Copy out all the rows from the line containing "Where should I click to: Refresh" down to the line containing "The height and", both of those lines included, without changing anything.

- **Extracted information**
^^^^^^^^^^^^^^^^
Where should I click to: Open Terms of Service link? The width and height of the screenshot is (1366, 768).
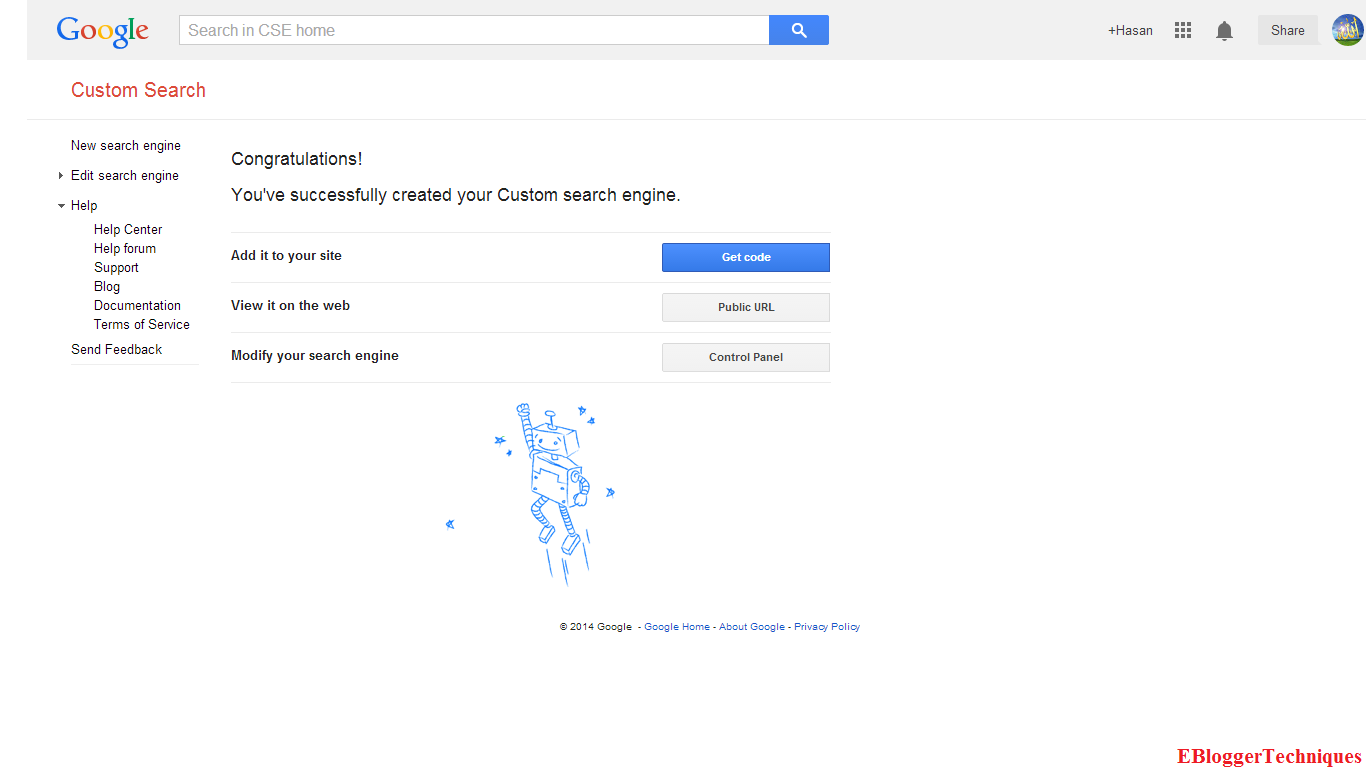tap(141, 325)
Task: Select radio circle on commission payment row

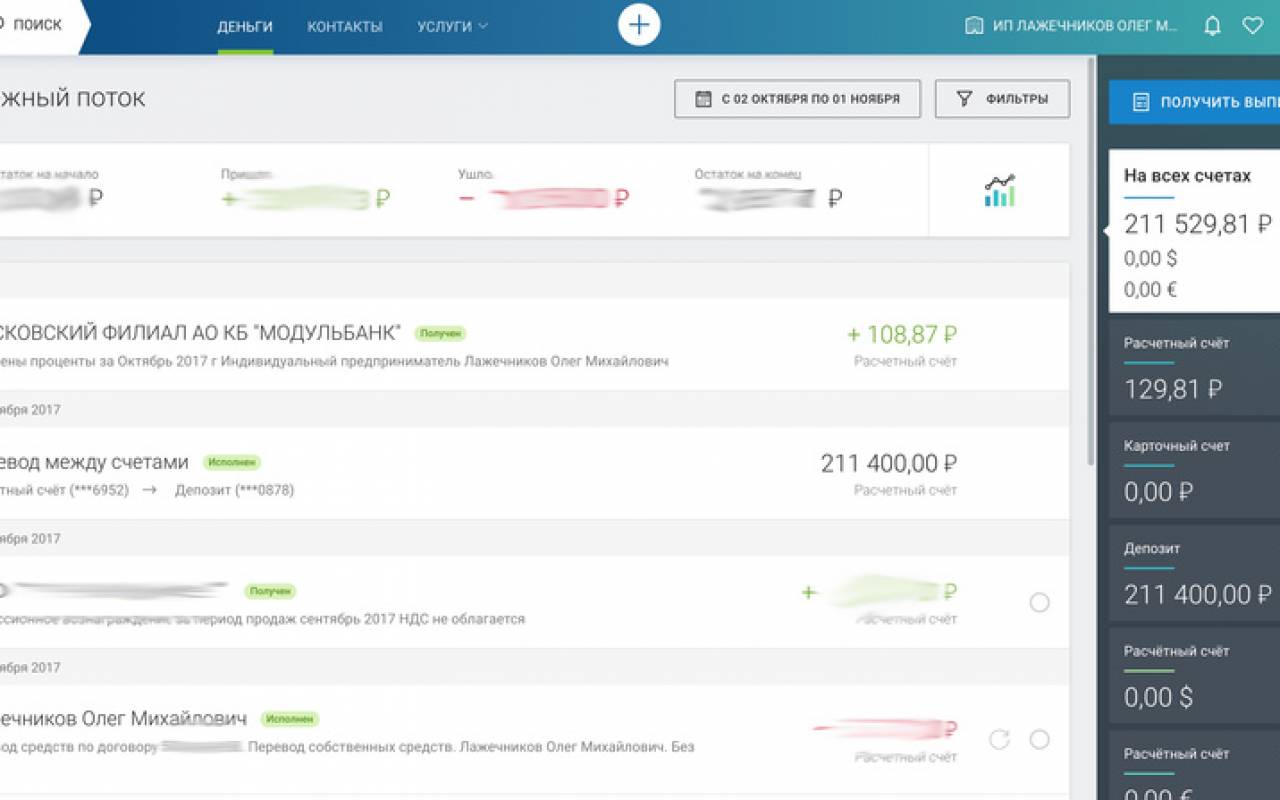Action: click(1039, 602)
^^^^^^^^^^^^^^^^
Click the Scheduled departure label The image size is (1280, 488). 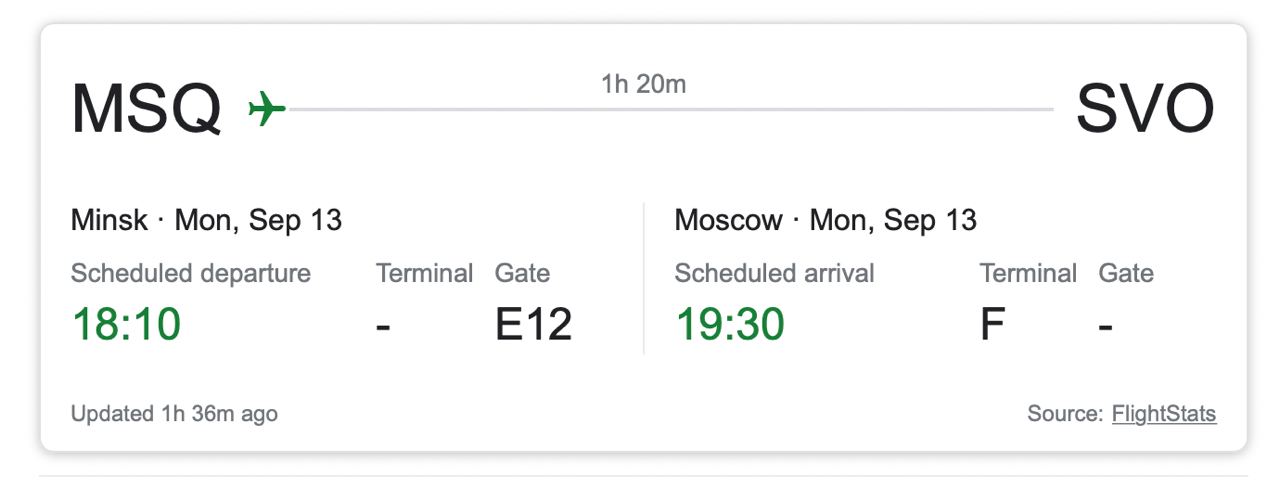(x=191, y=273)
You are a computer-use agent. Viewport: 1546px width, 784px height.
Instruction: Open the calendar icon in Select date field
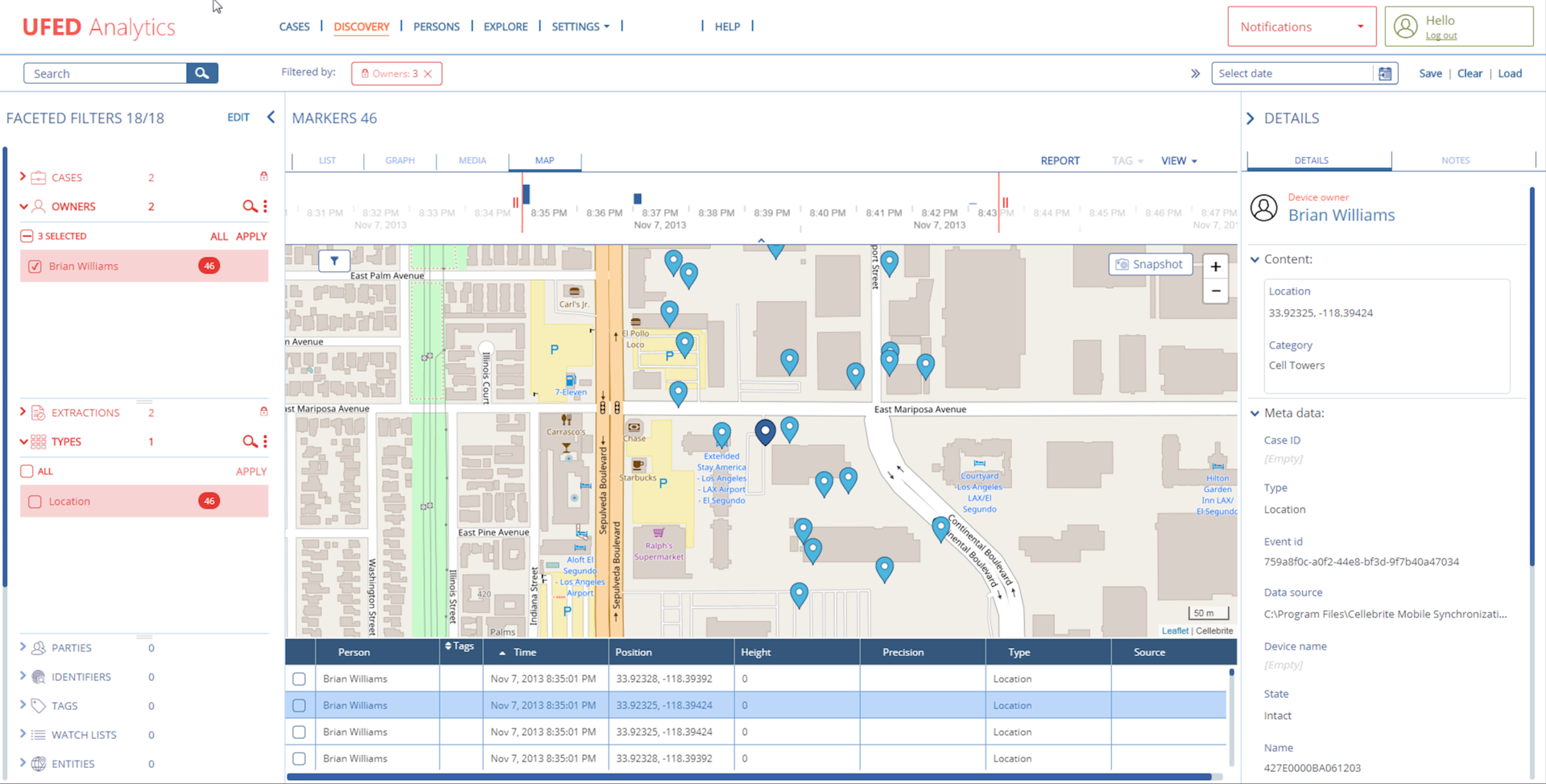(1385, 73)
^^^^^^^^^^^^^^^^
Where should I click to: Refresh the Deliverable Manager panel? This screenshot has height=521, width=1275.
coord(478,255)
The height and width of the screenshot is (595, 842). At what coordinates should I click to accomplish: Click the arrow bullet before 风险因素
^^^^^^^^^^^^^^^^
- **Complete response**
Where should I click to: Refresh the Deliverable Manager panel? This screenshot has height=521, width=1275.
coord(478,255)
The height and width of the screenshot is (595, 842). At what coordinates should I click to accomplish: Click the arrow bullet before 风险因素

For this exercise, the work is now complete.